===== Data for review =====

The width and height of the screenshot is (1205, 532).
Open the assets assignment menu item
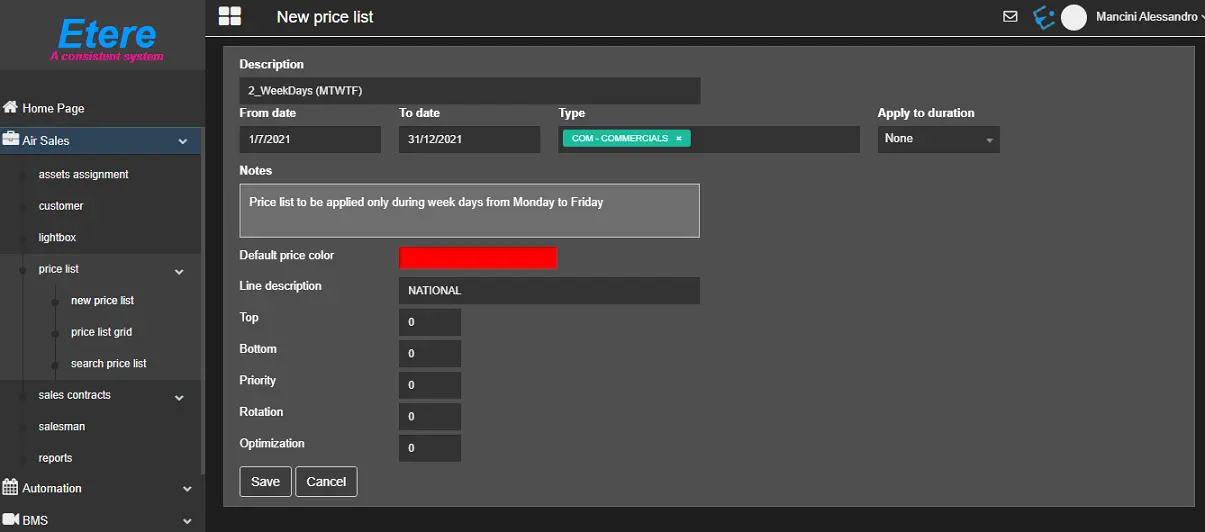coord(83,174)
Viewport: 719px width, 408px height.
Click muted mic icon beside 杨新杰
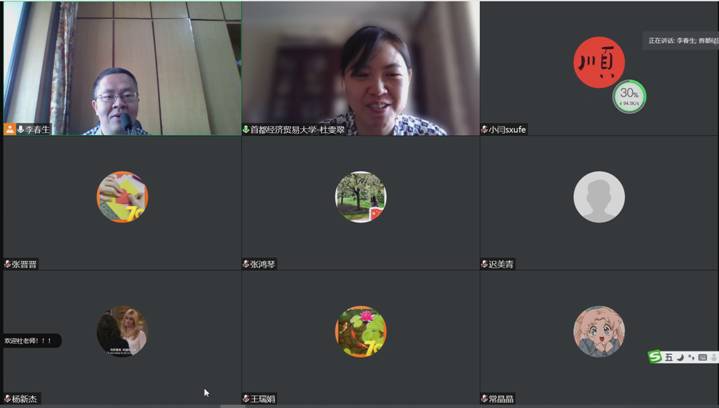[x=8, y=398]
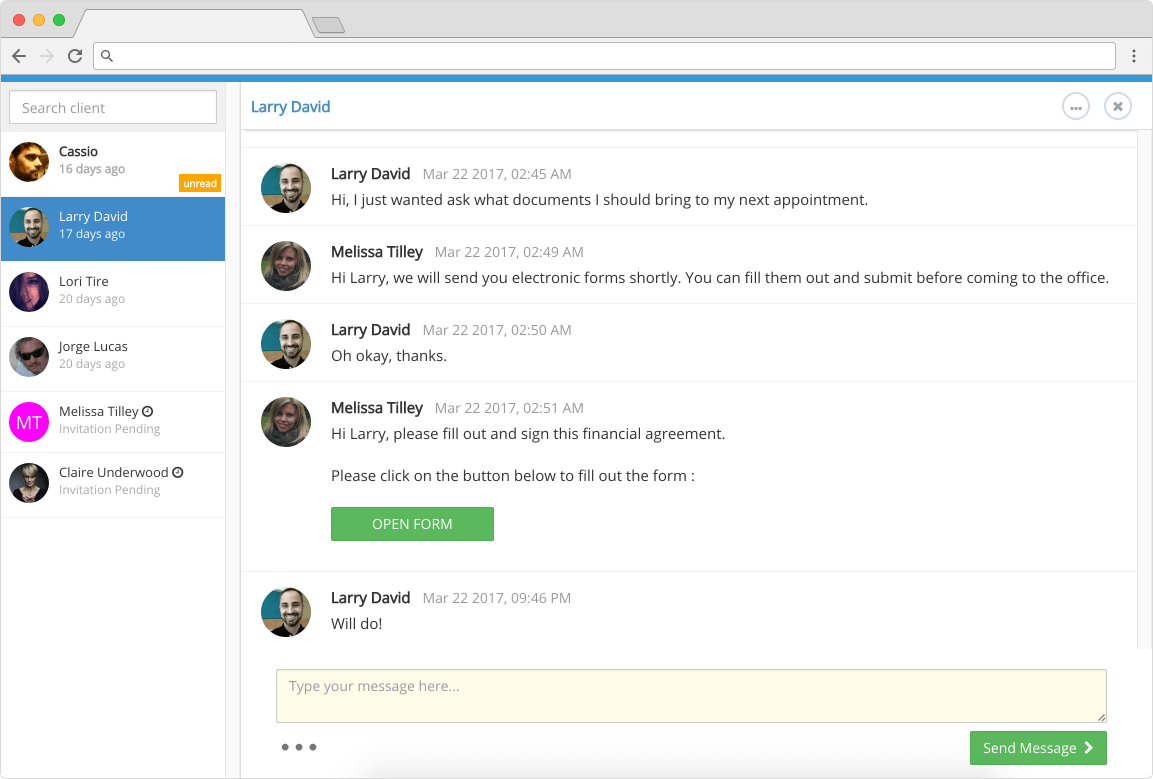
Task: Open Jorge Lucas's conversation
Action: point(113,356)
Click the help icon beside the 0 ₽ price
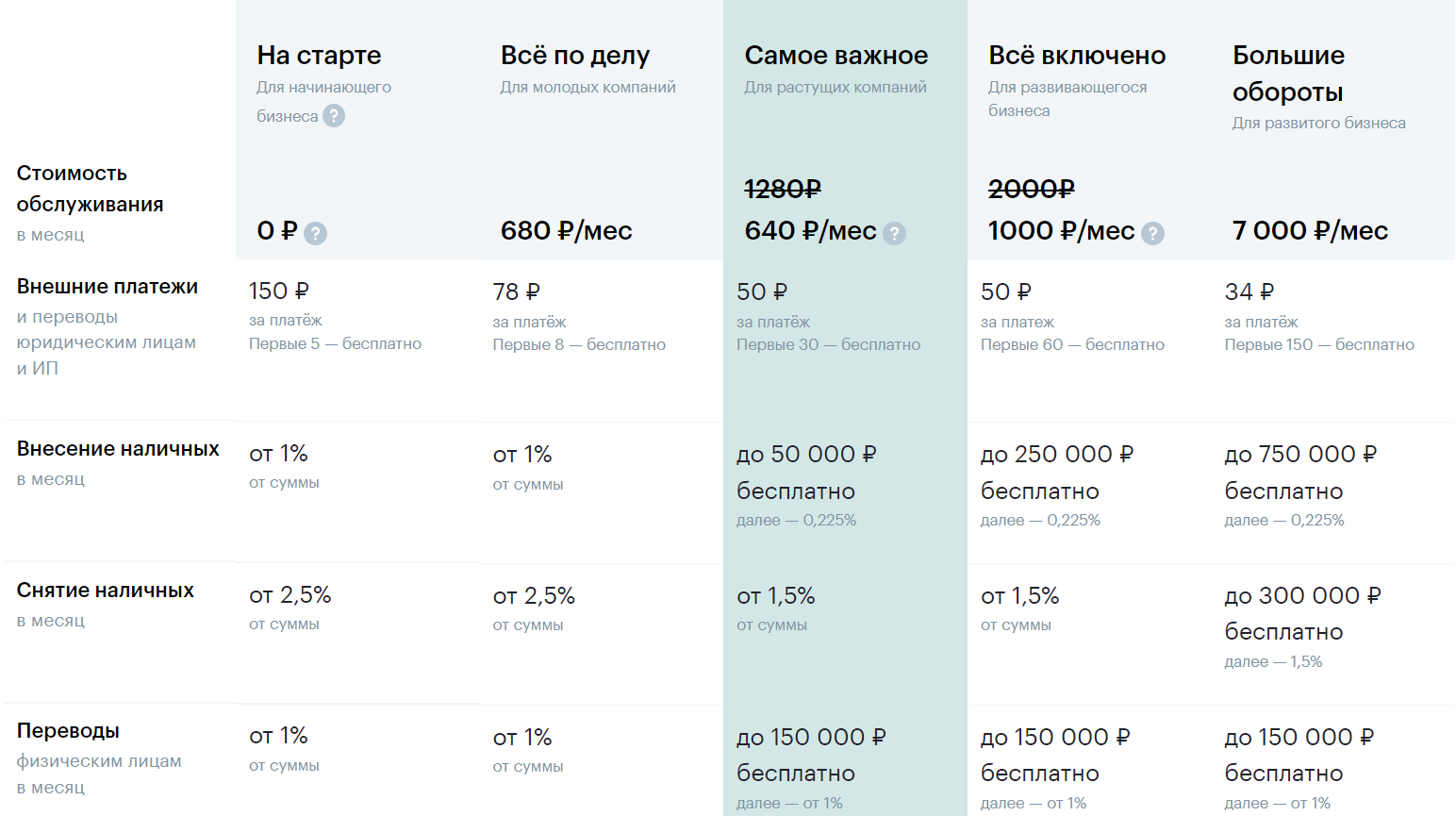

=====

Write out, exactly as they stand, the line with "Open the assets assignment menu item" and every line after it through the end of the entries above; omit the pictures.

Open the assets assignment menu item
coord(83,174)
Viewport: 719px width, 408px height.
Click muted mic icon beside 杨新杰
[x=8, y=398]
Task: Open Jorge Lucas's conversation
Action: point(113,356)
Click the help icon beside the 0 ₽ price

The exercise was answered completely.